(GIVEN TASK A)
Answer these questions from the letters to the editor:
(i) Which graduating class is the first subject to Oregon's new graduation requirements?
(ii) How many young men are on the Lakeridge football team?
(iii) Which team did Lakeridge play last Friday night?
══ SOURCE ══
- Lake Oswego Review - Opinion
Exciting school year gets going this week
To the Editor:
As we begin the new school year, I want you all to know how special this year will be.
In today's world, success for students at every grade has never been more important. Oregon's new graduation requirements go into effect for the class of 2012 - that is, this year's ninth graders. I believe the new diploma will better prepare graduates for work, college and life.
Everyone has a role to play in helping students reach this goal. From kindergarten through high school, parents and educators must work together to make sure students stay on course to graduation. If a student falls behind, we need to make every effort to get that child back on track as quickly as possible. For some students, we may need to provide additional class time and support (including tutoring, afterschool programs or summer school). We also need to provide teachers with the support, tools and strategies they need to help students meet the new requirements.
It is essential that we increase our level of support to ensure teachers and schools have the resources they need, and I am working with the governor, legislative leadership and our partners to see that schools have the funds they need at every grade, not just for high school.
The coming school year promises to be a very exciting one, and I encourage you to open up conversations with your teachers and school officials with the goal of making every student and every day a success.
State Schools Superintendent Susan Castillo
Support 'courageous' Pacers football
To the Editor:
Lakeridge High School came unbelievably close to not having a football program this fall. After numerous meetings, it was determined that this would be unacceptable for the district and for the kids. With the commitment and determination of a first class athletic director, coaching staff, and 38 courageous young men, Lakeridge will compete on Friday nights this fall.
Last Friday night's game against a very good Sunset team was inspirational. Lakeridge was not only in it, but in the lead for most of three quarters until they ran out of gas.
The school administration, the young men and the coaching staff at Lakeridge have stepped up. Now it is our turn. Regardless of what side of the lake you live on, this program needs your support. Please come to a game and see what these young men are learning about the value of hard work and perseverance.
Wayne and Carolyn Mays
Strong support for the GOP ticket
To the Editor:
Sarah Palin's lack of direct foreign policy wonkery is no problem. Our biggest foreign policy problem is our international weakness brought on by our lack of smart energy policies. Those who have denied attempts to increase supplies for decades must be exposed and defeated. Sarah will reassure voters that energy help is on the way.
═══
══ PROVIDED RECORDS ══
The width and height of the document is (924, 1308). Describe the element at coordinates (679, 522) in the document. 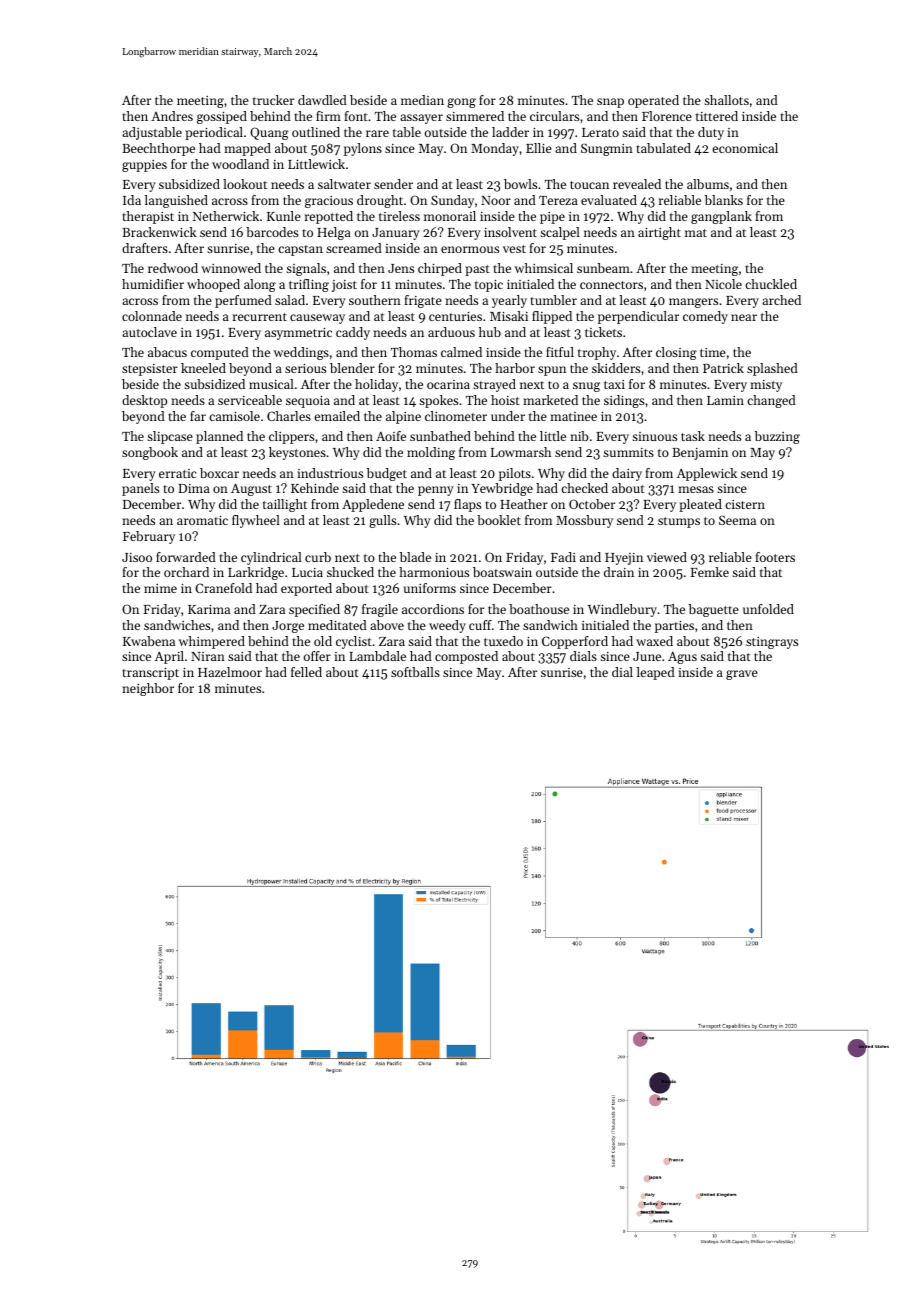

I see `stumps` at that location.
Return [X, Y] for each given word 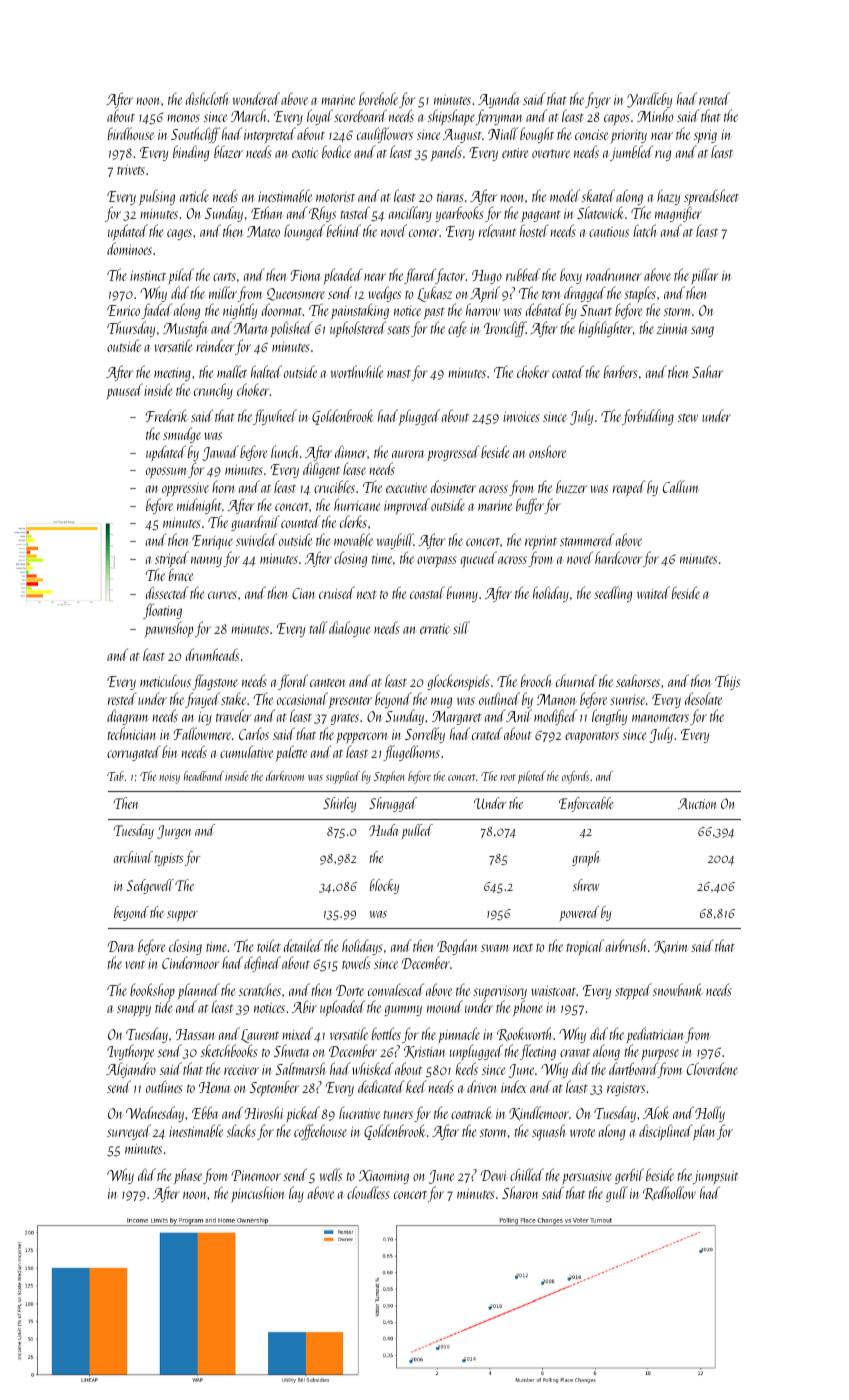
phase [188, 1176]
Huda [384, 830]
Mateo [263, 231]
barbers [620, 371]
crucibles [334, 486]
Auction [697, 803]
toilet [269, 945]
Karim [670, 947]
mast [399, 374]
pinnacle [459, 1036]
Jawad [220, 453]
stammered [587, 539]
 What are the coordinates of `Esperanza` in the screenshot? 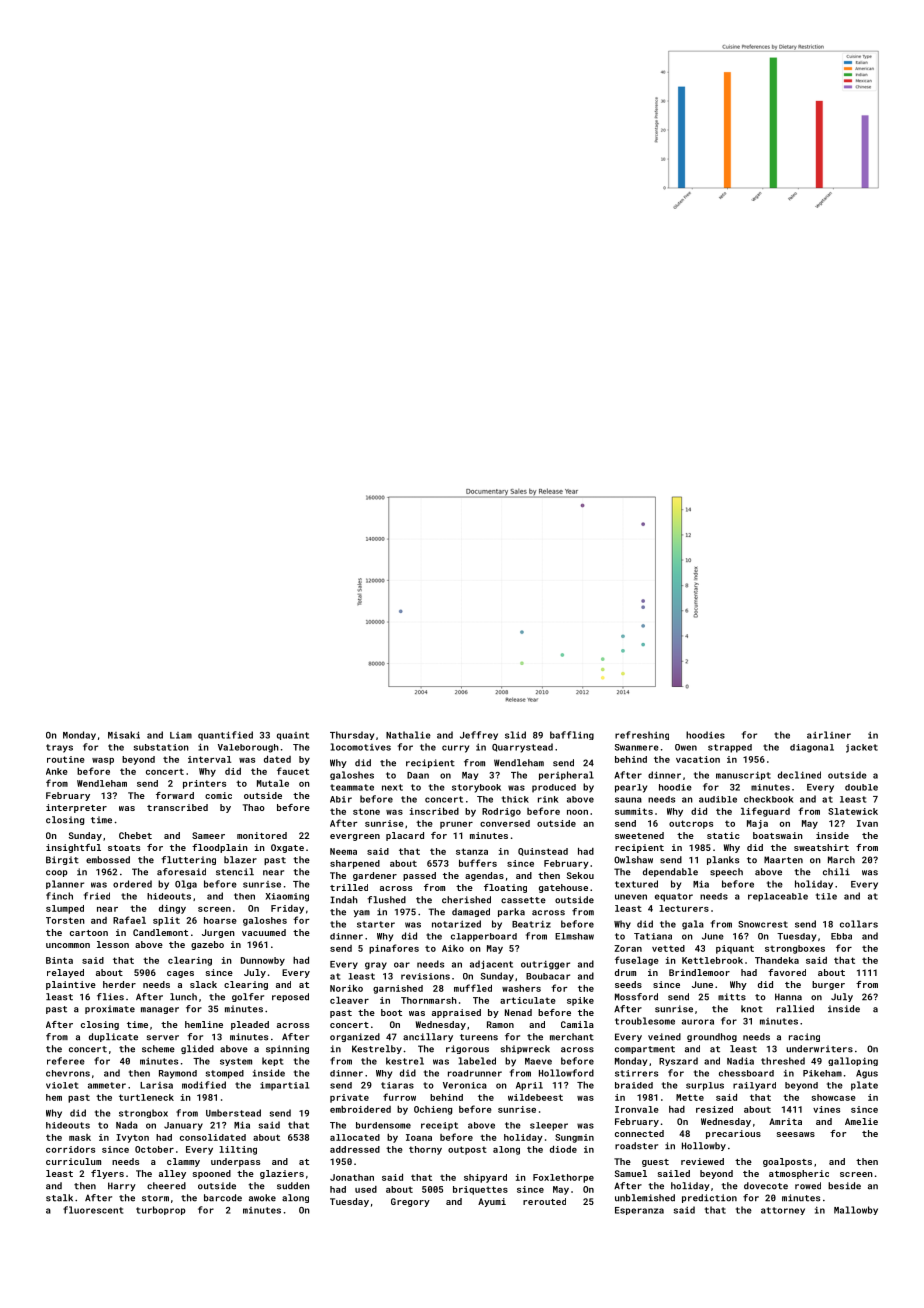 It's located at (639, 1211).
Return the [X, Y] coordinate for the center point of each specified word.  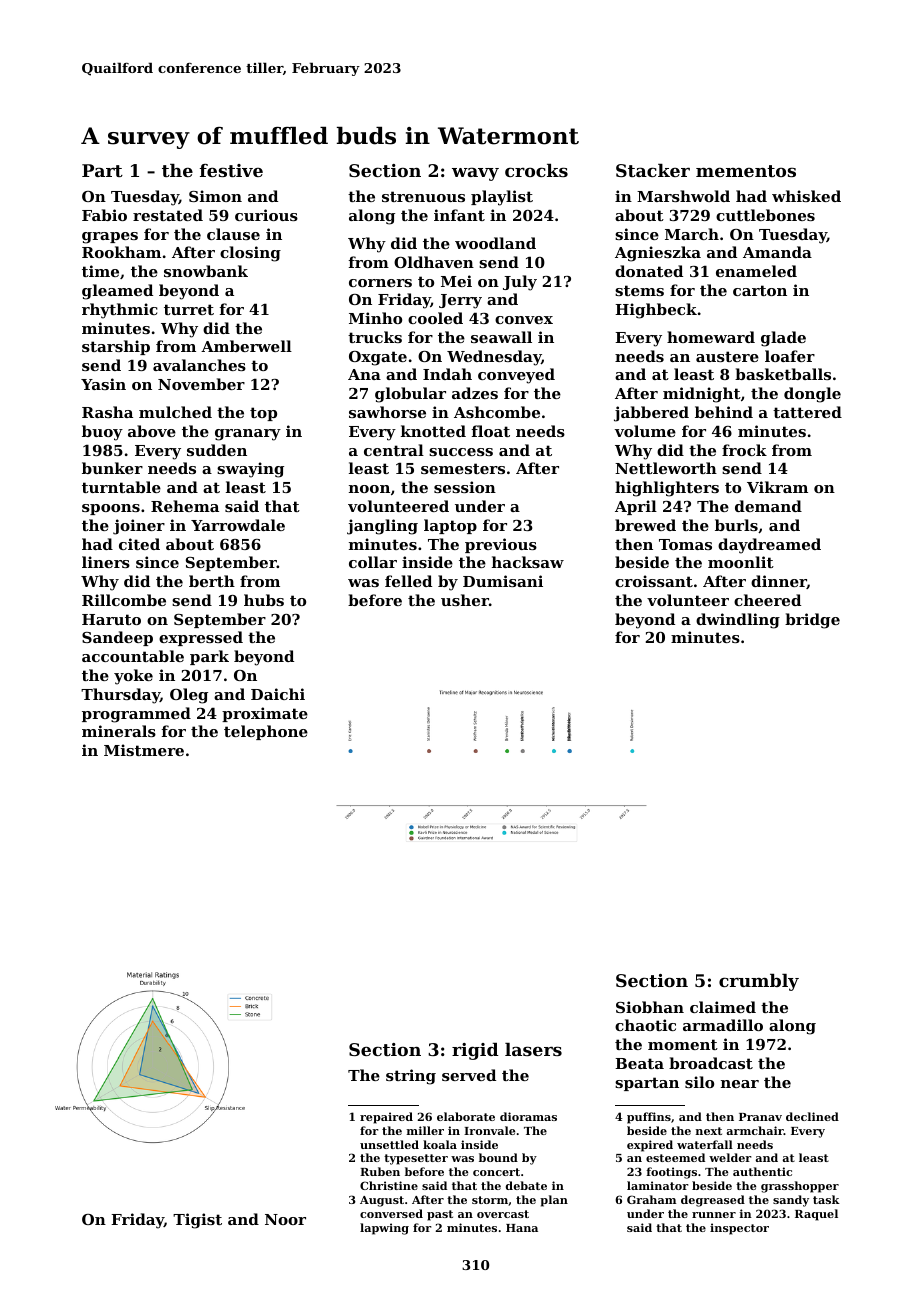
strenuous [423, 196]
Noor [285, 1219]
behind [724, 412]
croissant [654, 581]
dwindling [738, 621]
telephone [266, 732]
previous [501, 545]
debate [526, 1185]
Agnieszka [658, 254]
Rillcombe [124, 600]
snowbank [206, 271]
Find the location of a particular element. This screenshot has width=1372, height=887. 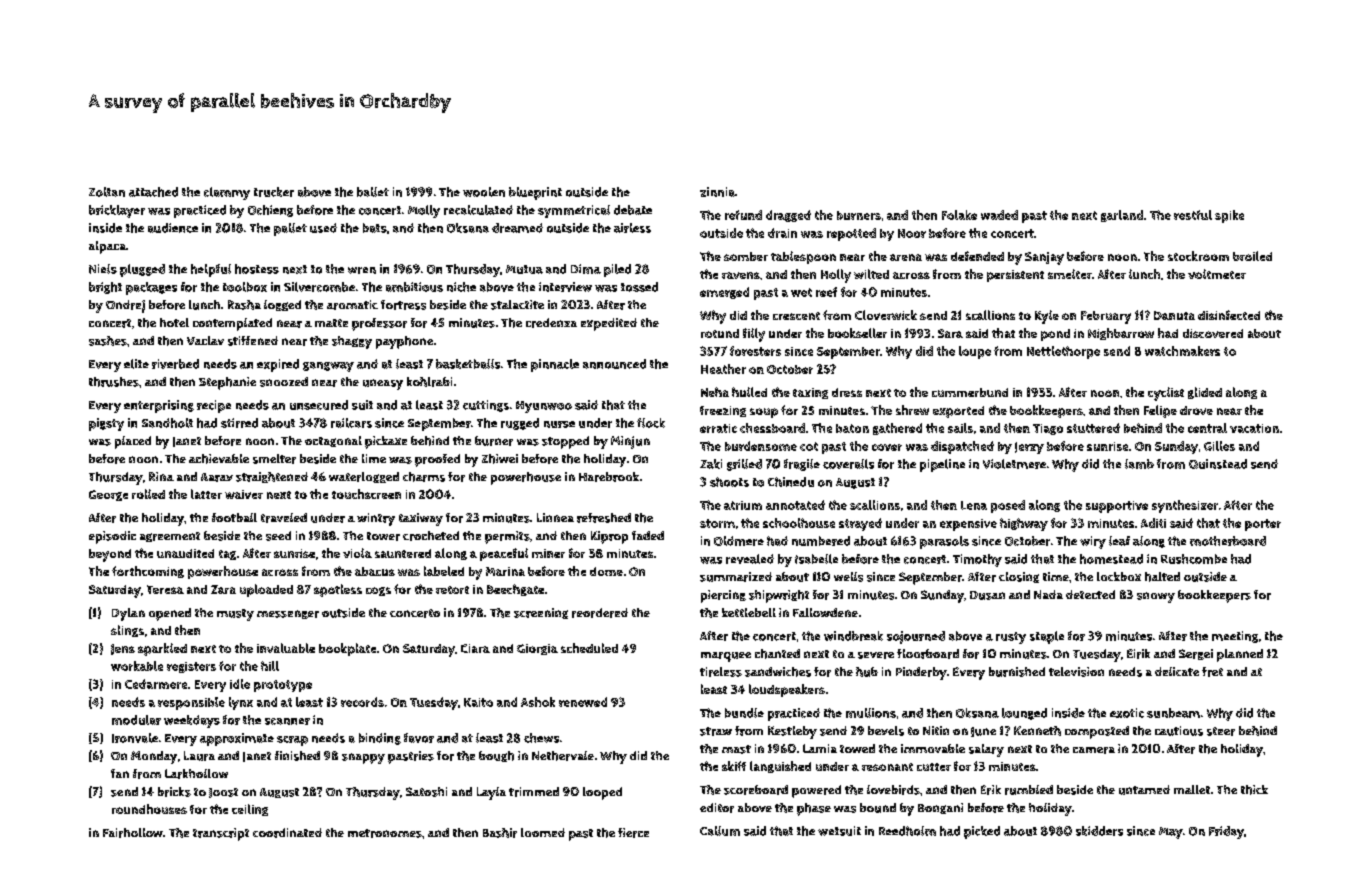

snappy is located at coordinates (363, 758).
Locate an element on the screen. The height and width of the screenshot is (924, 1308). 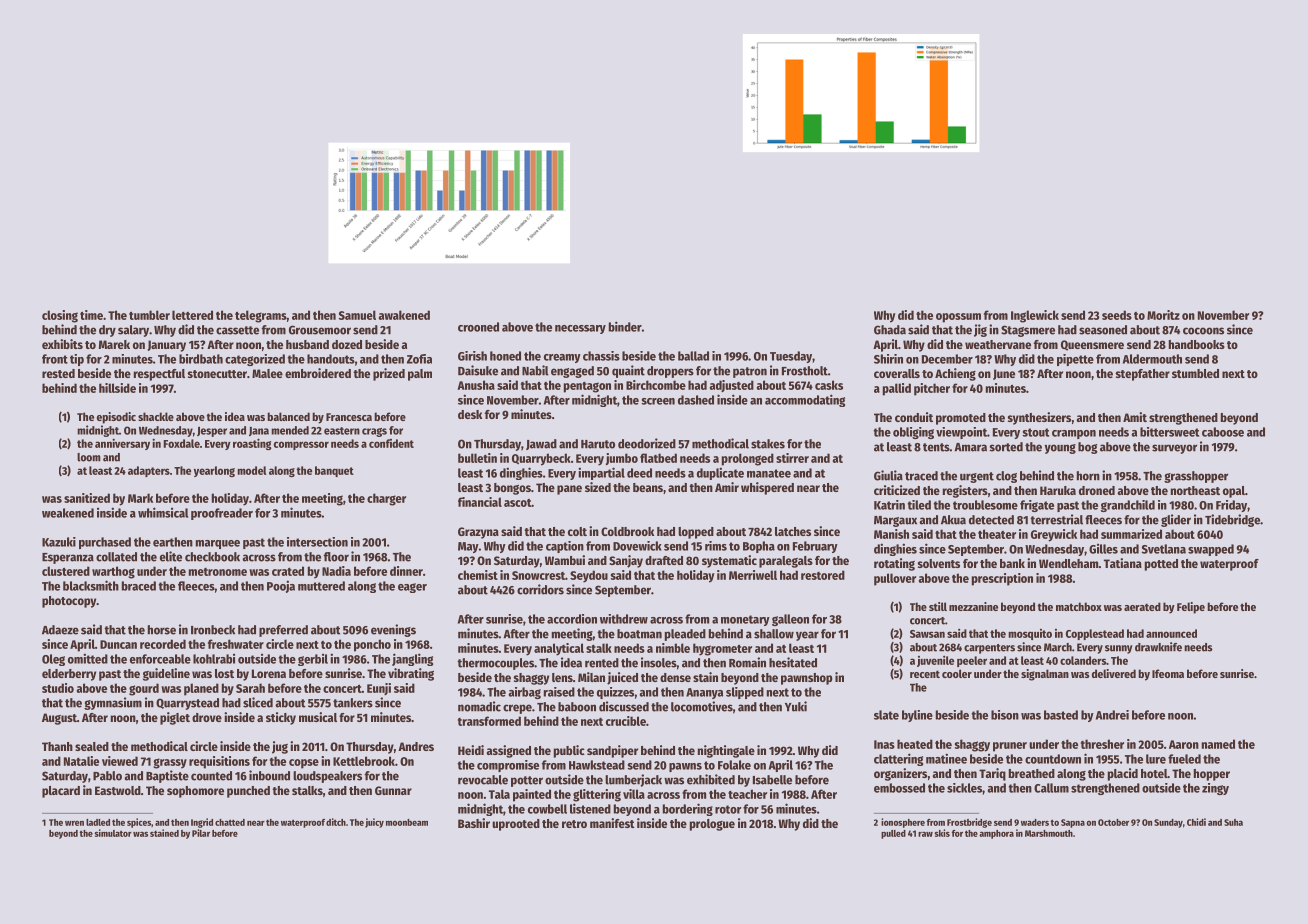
═══
(GIVEN TASK B)
Copy the stretch of the records from the line containing "Noor [285, 1219]" through the end of the records, both ends included, and leave out the picture references.

(ANSWER A)
(i) The class of 2012
(ii) 38
(iii) Sunset

(ANSWER B)
Noor [285, 1219]
behind [724, 412]
croissant [654, 581]
dwindling [738, 621]
telephone [266, 732]
previous [501, 545]
debate [526, 1185]
Agnieszka [658, 254]
Rillcombe [124, 600]
snowbank [206, 271]
Find the location of a particular element. This screenshot has width=1372, height=887. 

snappy is located at coordinates (363, 758).
Locate an element on the screen. The height and width of the screenshot is (924, 1308). 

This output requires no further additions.